Kotkin moves on to suggest that California's focus on adding green jobs is a delusion, based on unlikely expectations that the federal government will subsidize these industries or pass 'draconian regulations.'  I expect Green Energy to be the wave of the future, and though government subsidies would probably accelerate the process (IMO-at unacceptable externality cost)...still, having a government policy of paving the way for modern energy sources is hardly a delusional strategy.

He accuses Gov elect Brown of intending to 'force' Californians into apartments rather than houses.  This is absurd on its face.  Another example of excessive hyperbole in the service of a pseudo-free market cheerleader.  It makes us all look bad.

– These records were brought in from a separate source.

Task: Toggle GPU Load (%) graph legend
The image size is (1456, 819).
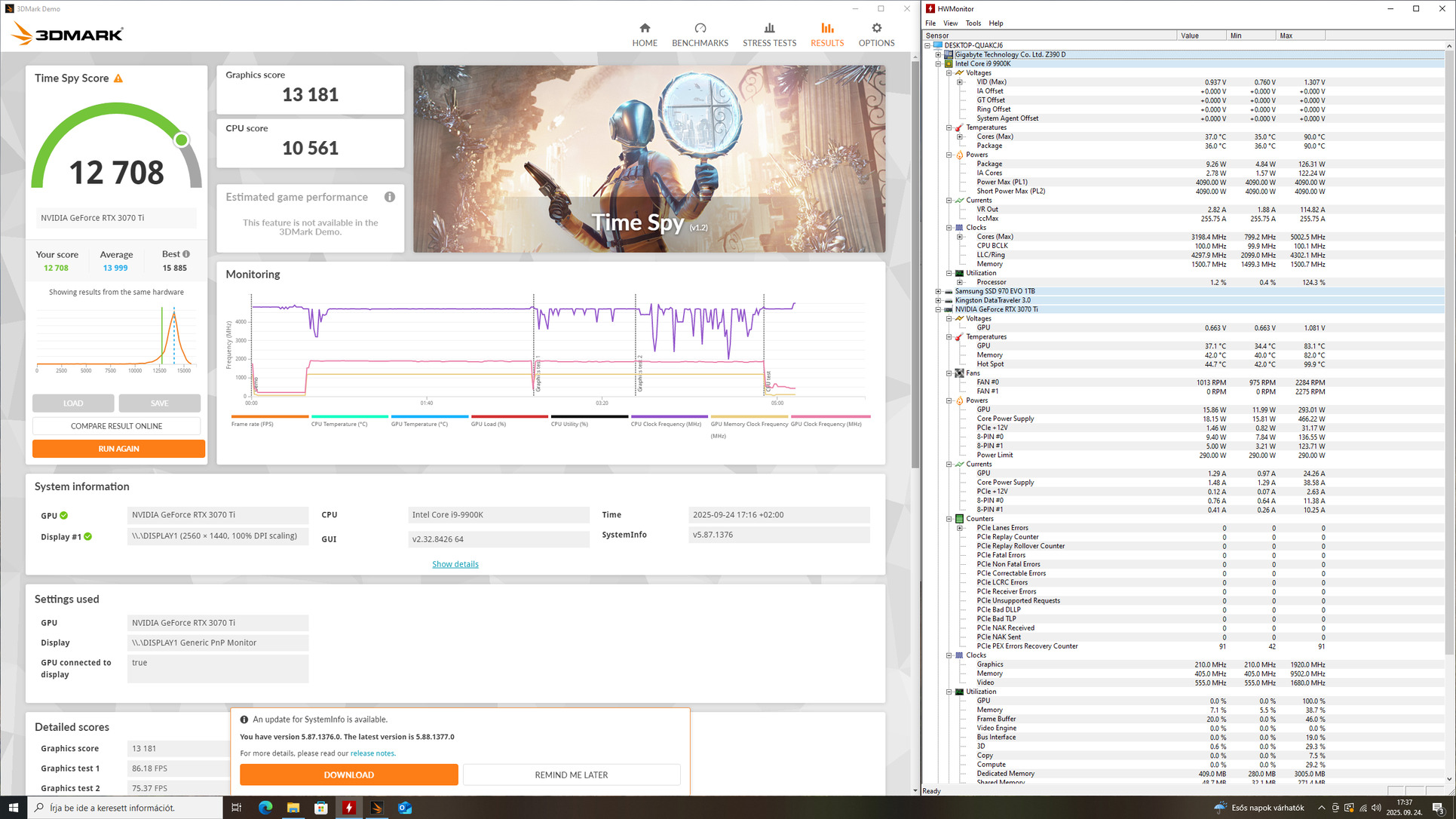Action: (489, 424)
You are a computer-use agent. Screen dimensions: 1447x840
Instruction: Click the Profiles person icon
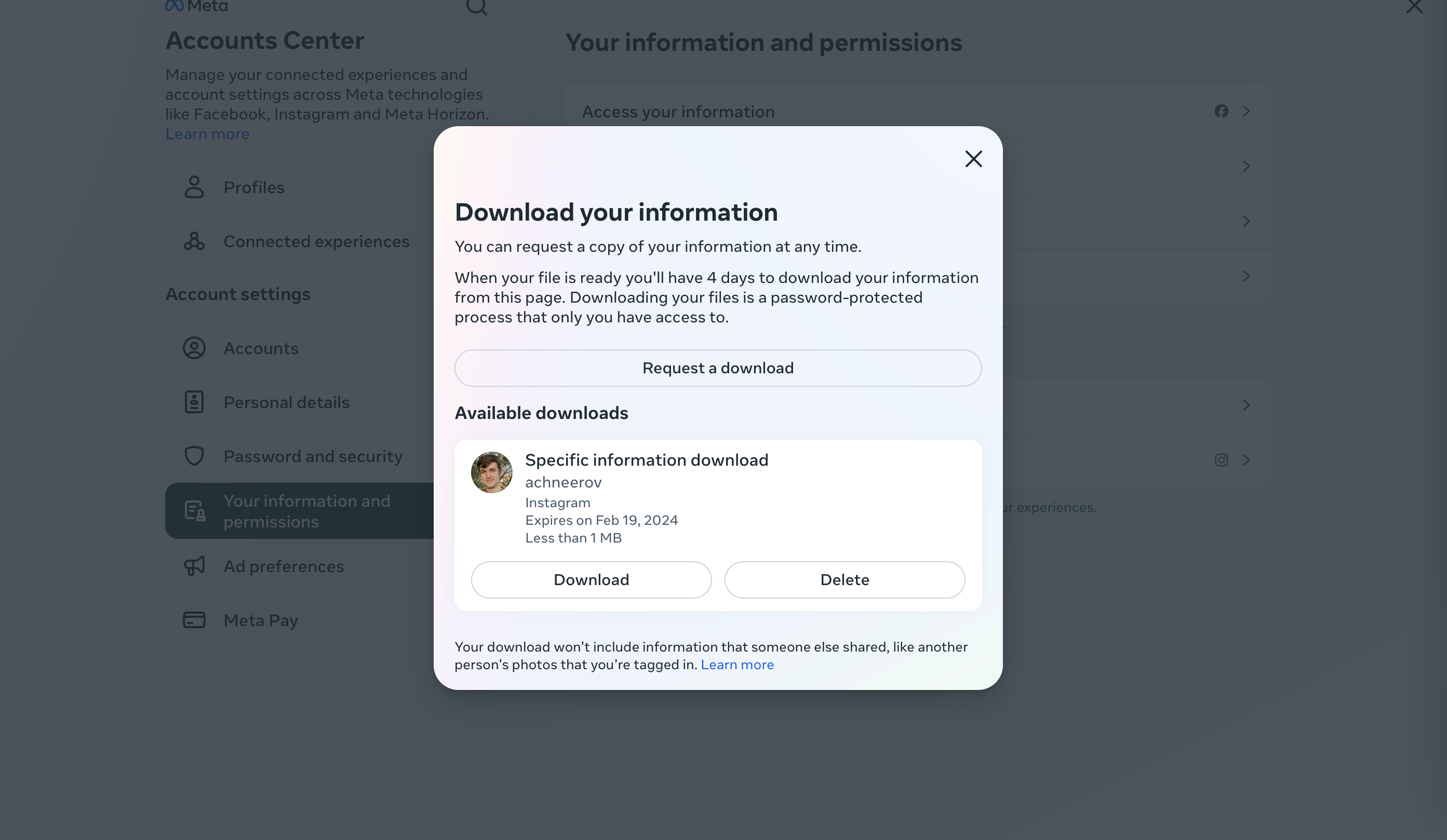pyautogui.click(x=194, y=187)
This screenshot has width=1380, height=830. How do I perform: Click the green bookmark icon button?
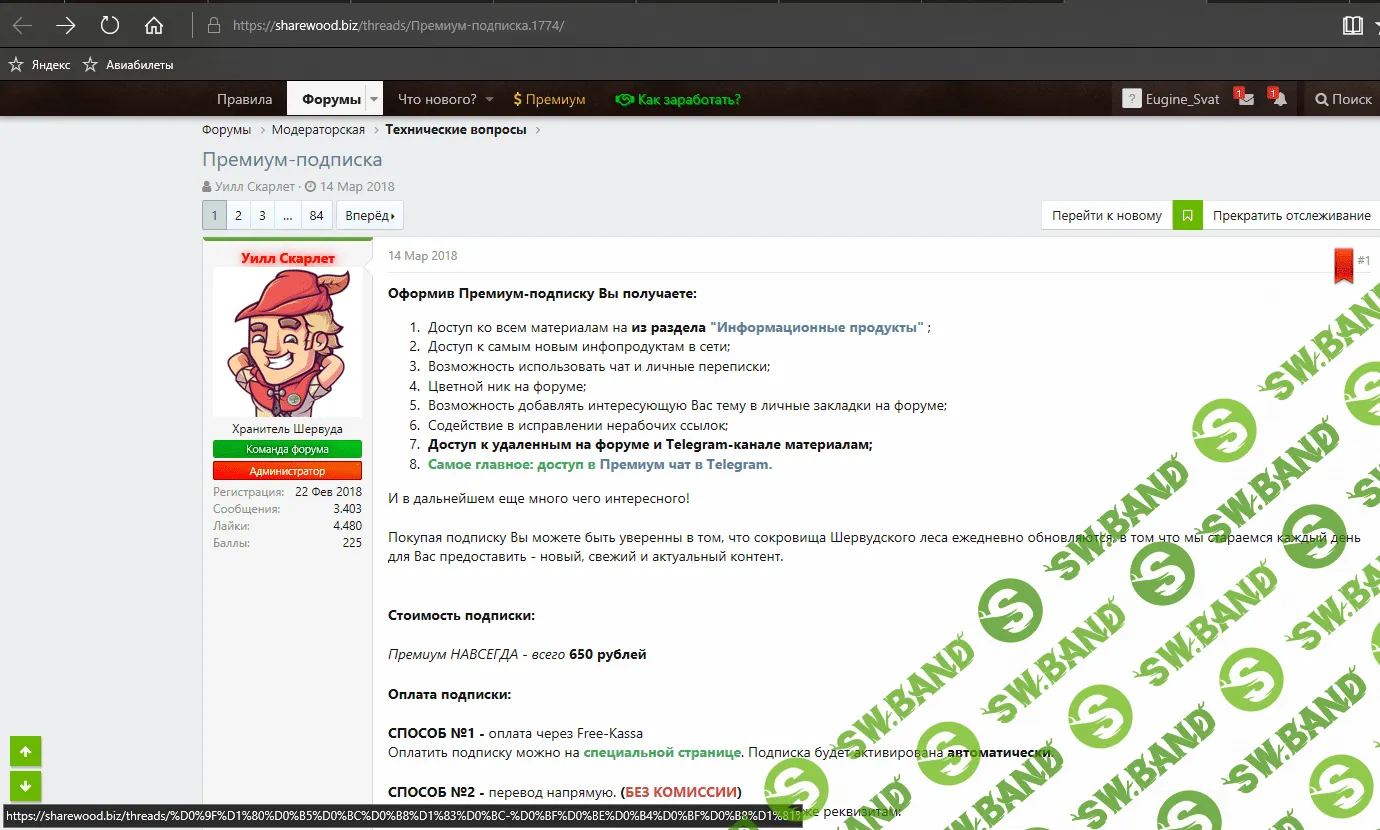(1187, 215)
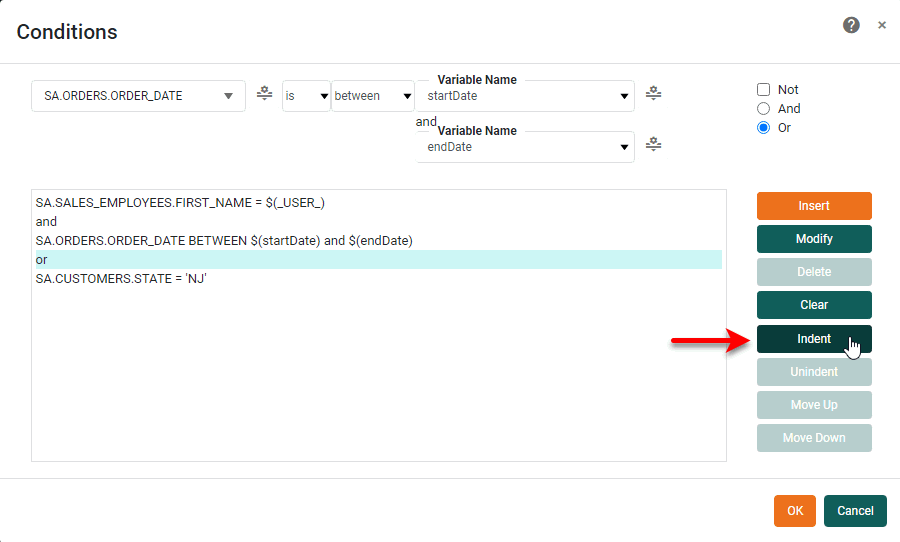This screenshot has width=900, height=542.
Task: Open the 'between' comparison dropdown
Action: click(x=372, y=96)
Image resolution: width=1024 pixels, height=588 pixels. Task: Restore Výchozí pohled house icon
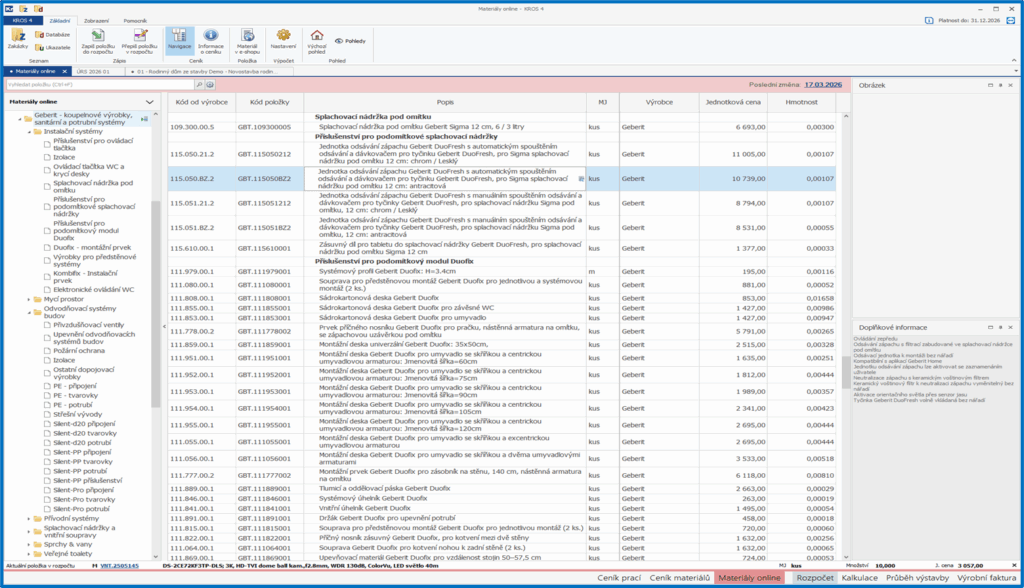(x=317, y=36)
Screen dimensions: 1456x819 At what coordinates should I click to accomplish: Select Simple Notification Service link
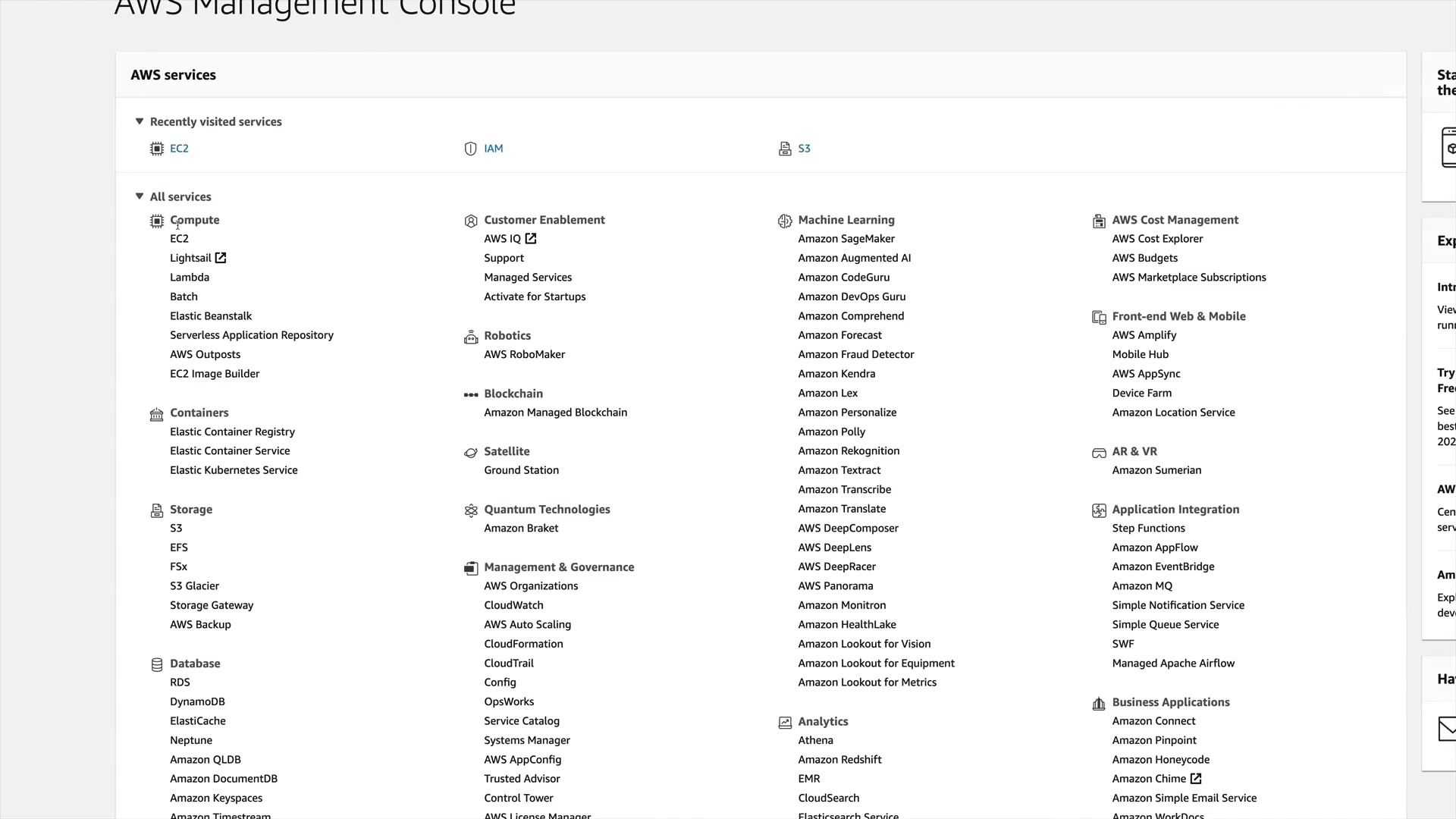pyautogui.click(x=1178, y=605)
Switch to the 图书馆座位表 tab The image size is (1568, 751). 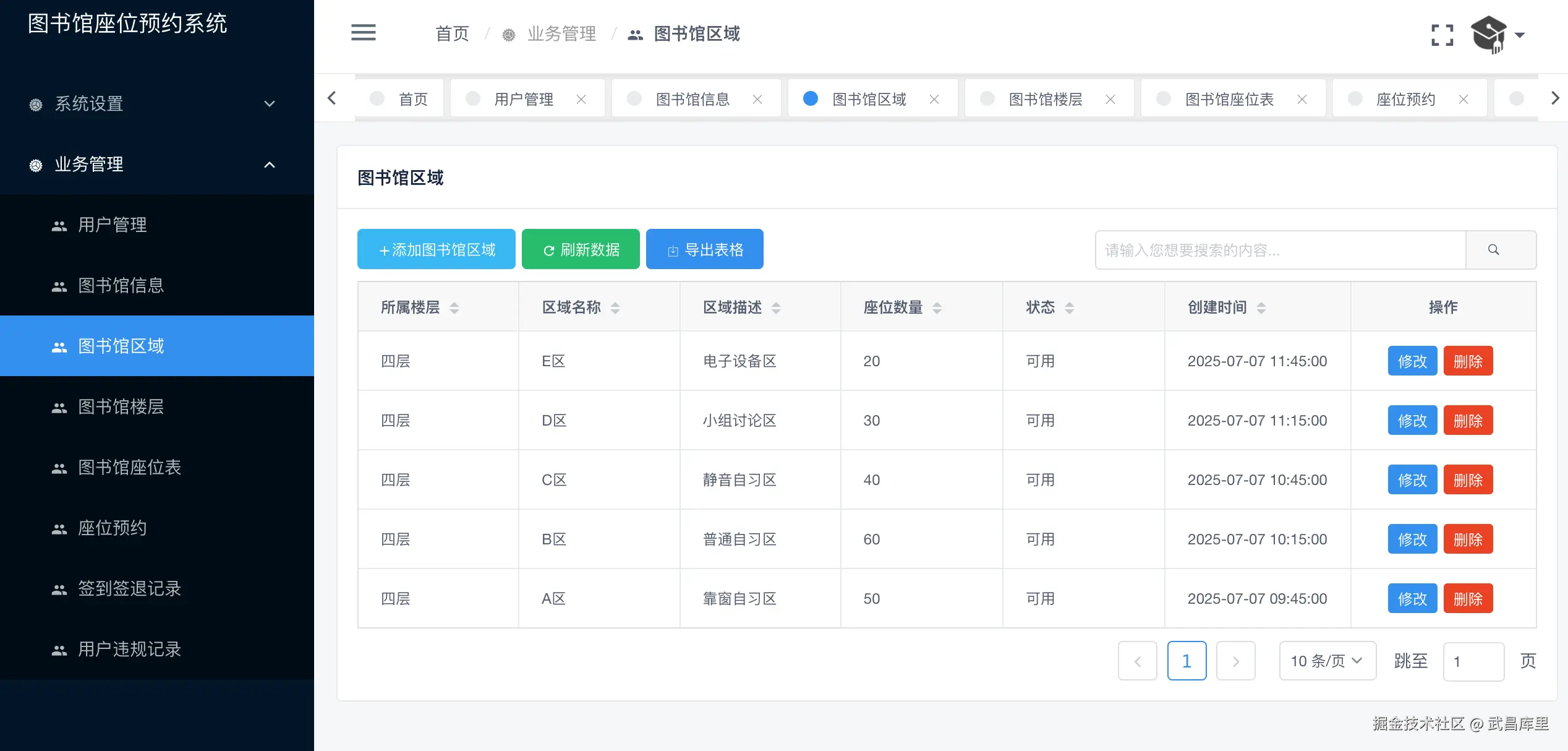[x=1229, y=100]
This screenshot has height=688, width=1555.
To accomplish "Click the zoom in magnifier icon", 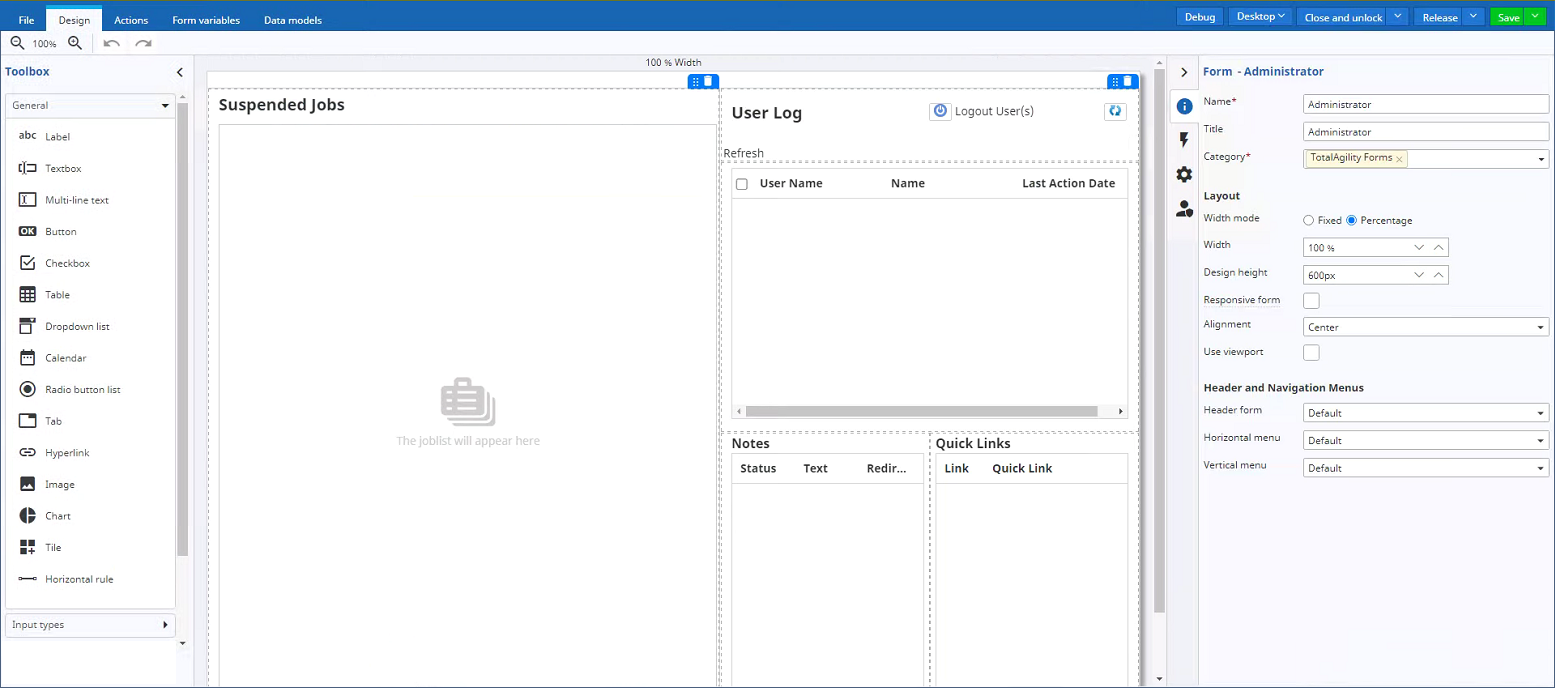I will pyautogui.click(x=75, y=43).
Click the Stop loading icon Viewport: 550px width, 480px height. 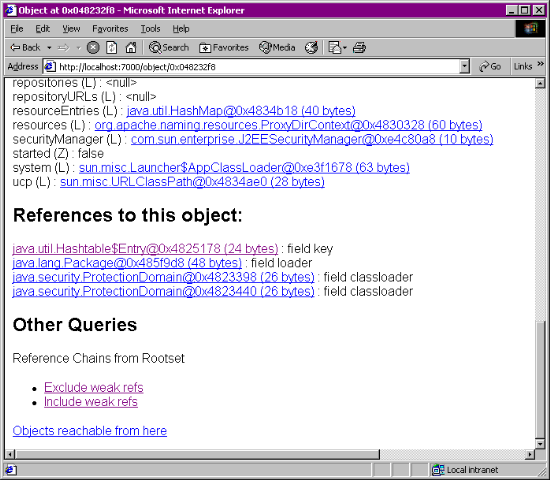(93, 47)
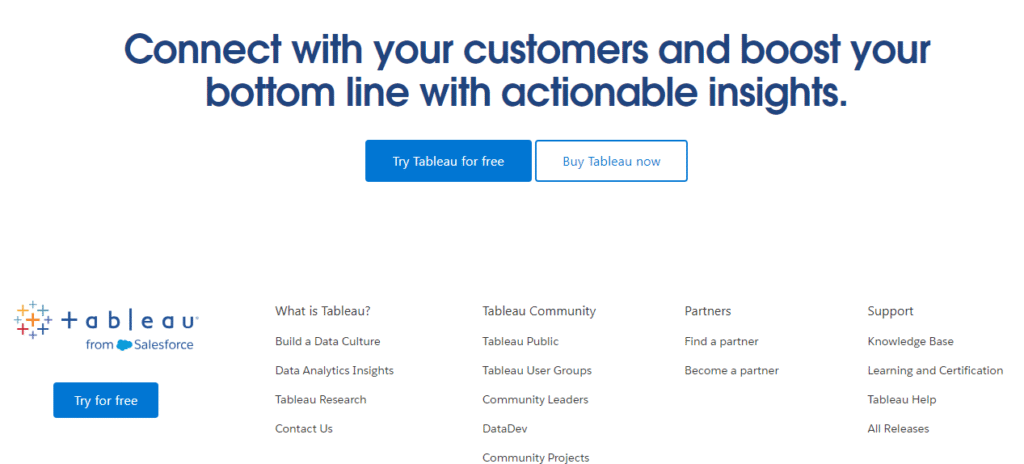Image resolution: width=1024 pixels, height=464 pixels.
Task: Click the Find a partner link
Action: 721,341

Lastly, and most offensively, Kotkin suggests that TX is more than willing to 'hand CA the knife' to 'commit economic suicide.'  If a person does not realize that TX and every other state is economically, politically, socially, and morally invested in CA's success...then they hardly understand the vast similarities that bind two of the world's largest economies.  Even as a die-hard libertarian, I am not rooting for any American state (even liberal loony-toons) to fail.  After all, CA is still a closer ally in the war for freedom than any foreign country beyond perhaps Canada.  Rooting for CA to fail is unacceptable, and I do not believe it is the dominant opinion of people in Texas. 

If you're going to argue for my position, you're going to need intellectual rigor.  Otherwise, I'm going to despise you for giving the adversary an easy punching bag which the unsophisticated mob will associate with  my position.  Hey Kock-Kin! Quit trying to find ways to use oversimplified arguments to advocate a predetermined worldview...let the collectivists monopolize that crap!